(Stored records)
╔══

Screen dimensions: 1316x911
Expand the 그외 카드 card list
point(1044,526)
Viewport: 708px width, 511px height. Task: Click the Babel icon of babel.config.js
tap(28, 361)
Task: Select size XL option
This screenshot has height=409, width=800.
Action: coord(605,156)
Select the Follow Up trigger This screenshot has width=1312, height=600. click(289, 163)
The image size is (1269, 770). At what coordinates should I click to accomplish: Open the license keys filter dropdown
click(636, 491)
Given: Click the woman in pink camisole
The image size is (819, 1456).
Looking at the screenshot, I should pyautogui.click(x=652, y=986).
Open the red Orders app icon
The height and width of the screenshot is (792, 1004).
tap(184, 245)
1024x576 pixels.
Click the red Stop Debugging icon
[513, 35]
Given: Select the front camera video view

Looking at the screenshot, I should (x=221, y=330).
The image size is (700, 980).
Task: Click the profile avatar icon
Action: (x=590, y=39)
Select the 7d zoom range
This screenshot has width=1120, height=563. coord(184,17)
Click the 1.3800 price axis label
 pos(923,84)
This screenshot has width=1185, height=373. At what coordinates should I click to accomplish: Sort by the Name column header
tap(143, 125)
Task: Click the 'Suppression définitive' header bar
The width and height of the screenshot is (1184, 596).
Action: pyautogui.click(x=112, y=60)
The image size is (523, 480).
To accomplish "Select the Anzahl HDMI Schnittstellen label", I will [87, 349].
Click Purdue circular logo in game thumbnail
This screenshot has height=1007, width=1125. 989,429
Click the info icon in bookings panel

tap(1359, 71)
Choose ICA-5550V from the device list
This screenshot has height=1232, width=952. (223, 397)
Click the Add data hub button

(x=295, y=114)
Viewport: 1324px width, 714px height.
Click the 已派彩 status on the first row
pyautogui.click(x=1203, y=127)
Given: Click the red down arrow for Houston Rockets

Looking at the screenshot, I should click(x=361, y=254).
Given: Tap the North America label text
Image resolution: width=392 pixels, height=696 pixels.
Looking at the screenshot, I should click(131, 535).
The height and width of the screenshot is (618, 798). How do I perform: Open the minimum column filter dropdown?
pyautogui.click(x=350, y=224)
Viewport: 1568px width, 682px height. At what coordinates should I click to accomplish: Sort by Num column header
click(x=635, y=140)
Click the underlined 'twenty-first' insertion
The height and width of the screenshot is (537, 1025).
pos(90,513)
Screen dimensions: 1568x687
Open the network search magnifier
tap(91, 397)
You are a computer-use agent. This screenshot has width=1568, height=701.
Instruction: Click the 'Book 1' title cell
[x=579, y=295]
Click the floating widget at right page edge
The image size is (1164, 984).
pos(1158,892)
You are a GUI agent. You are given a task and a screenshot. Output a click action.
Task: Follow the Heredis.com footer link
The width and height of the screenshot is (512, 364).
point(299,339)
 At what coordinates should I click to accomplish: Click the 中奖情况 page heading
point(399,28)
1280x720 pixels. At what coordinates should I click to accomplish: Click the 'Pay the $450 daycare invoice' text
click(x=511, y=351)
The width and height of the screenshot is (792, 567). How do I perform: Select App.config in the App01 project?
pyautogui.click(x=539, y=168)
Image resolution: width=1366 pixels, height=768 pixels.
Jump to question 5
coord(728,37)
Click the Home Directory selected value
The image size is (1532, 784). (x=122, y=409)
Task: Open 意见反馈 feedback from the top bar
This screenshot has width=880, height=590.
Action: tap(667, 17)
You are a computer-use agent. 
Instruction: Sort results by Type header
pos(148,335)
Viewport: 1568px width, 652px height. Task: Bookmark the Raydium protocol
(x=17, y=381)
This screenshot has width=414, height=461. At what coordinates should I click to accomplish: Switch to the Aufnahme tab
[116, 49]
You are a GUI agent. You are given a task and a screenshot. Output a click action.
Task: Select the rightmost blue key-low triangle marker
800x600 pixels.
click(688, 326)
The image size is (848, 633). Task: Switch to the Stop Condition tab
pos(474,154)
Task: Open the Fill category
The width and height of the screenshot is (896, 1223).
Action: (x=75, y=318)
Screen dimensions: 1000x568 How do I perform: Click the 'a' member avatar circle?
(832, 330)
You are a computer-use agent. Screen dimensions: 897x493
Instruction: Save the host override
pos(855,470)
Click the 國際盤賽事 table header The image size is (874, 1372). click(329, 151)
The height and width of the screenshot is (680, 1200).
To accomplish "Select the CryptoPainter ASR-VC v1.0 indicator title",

╚══

Work to be completed: Your task is to extract all of the records exactly.

Answer below:
Screen dimensions: 1316x911
Expand the 그외 카드 card list
point(1044,526)
Viewport: 708px width, 511px height. Task: Click the Babel icon of babel.config.js
tap(28, 361)
Task: Select size XL option
This screenshot has height=409, width=800.
Action: coord(605,156)
Select the Follow Up trigger This screenshot has width=1312, height=600. click(289, 163)
The image size is (1269, 770). At what coordinates should I click to accomplish: Open the license keys filter dropdown
click(636, 491)
Given: Click the woman in pink camisole
The image size is (819, 1456).
Looking at the screenshot, I should pyautogui.click(x=652, y=986).
Open the red Orders app icon
The height and width of the screenshot is (792, 1004).
tap(184, 245)
1024x576 pixels.
Click the red Stop Debugging icon
[513, 35]
Given: Select the front camera video view

Looking at the screenshot, I should (x=221, y=330).
The image size is (700, 980).
Task: Click the profile avatar icon
Action: (x=590, y=39)
Select the 7d zoom range
This screenshot has width=1120, height=563. coord(184,17)
Click the 1.3800 price axis label
 pos(923,84)
This screenshot has width=1185, height=373. At what coordinates should I click to accomplish: Sort by the Name column header
tap(143, 125)
Task: Click the 'Suppression définitive' header bar
The width and height of the screenshot is (1184, 596).
Action: pyautogui.click(x=112, y=60)
The image size is (523, 480).
To accomplish "Select the Anzahl HDMI Schnittstellen label", I will [87, 349].
Click Purdue circular logo in game thumbnail
This screenshot has height=1007, width=1125. 989,429
Click the info icon in bookings panel

tap(1359, 71)
Choose ICA-5550V from the device list
This screenshot has height=1232, width=952. (223, 397)
Click the Add data hub button

(x=295, y=114)
Viewport: 1324px width, 714px height.
Click the 已派彩 status on the first row
pyautogui.click(x=1203, y=127)
Given: Click the red down arrow for Houston Rockets

Looking at the screenshot, I should click(x=361, y=254).
Given: Tap the North America label text
Image resolution: width=392 pixels, height=696 pixels.
Looking at the screenshot, I should click(131, 535).
The height and width of the screenshot is (618, 798). How do I perform: Open the minimum column filter dropdown?
pyautogui.click(x=350, y=224)
Viewport: 1568px width, 682px height. At what coordinates should I click to accomplish: Sort by Num column header
click(x=635, y=140)
Click the underlined 'twenty-first' insertion
The height and width of the screenshot is (537, 1025).
pos(90,513)
Screen dimensions: 1568x687
Open the network search magnifier
tap(91, 397)
You are a computer-use agent. This screenshot has width=1568, height=701.
Instruction: Click the 'Book 1' title cell
[x=579, y=295]
Click the floating widget at right page edge
The image size is (1164, 984).
pos(1158,892)
You are a GUI agent. You are given a task and a screenshot. Output a click action.
Task: Follow the Heredis.com footer link
The width and height of the screenshot is (512, 364).
point(299,339)
 At what coordinates should I click to accomplish: Click the 中奖情况 page heading
point(399,28)
1280x720 pixels. At what coordinates should I click to accomplish: Click the 'Pay the $450 daycare invoice' text
click(x=511, y=351)
The width and height of the screenshot is (792, 567). How do I perform: Select App.config in the App01 project?
pyautogui.click(x=539, y=168)
Image resolution: width=1366 pixels, height=768 pixels.
Jump to question 5
coord(728,37)
Click the Home Directory selected value
The image size is (1532, 784). (x=122, y=409)
Task: Open 意见反馈 feedback from the top bar
This screenshot has width=880, height=590.
Action: tap(667, 17)
You are a computer-use agent. 
Instruction: Sort results by Type header
pos(148,335)
Viewport: 1568px width, 652px height. Task: Bookmark the Raydium protocol
(x=17, y=381)
This screenshot has width=414, height=461. At what coordinates should I click to accomplish: Switch to the Aufnahme tab
[116, 49]
You are a GUI agent. You are given a task and a screenshot. Output a click action.
Task: Select the rightmost blue key-low triangle marker
800x600 pixels.
click(688, 326)
The image size is (848, 633). Task: Switch to the Stop Condition tab
pos(474,154)
Task: Open the Fill category
The width and height of the screenshot is (896, 1223).
Action: (x=75, y=318)
Screen dimensions: 1000x568 How do I perform: Click the 'a' member avatar circle?
(832, 330)
You are a computer-use agent. Screen dimensions: 897x493
Instruction: Save the host override
pos(855,470)
Click the 國際盤賽事 table header The image size is (874, 1372). click(329, 151)
The height and width of the screenshot is (680, 1200).
To accomplish "Select the CryptoPainter ASR-VC v1.0 indicator title",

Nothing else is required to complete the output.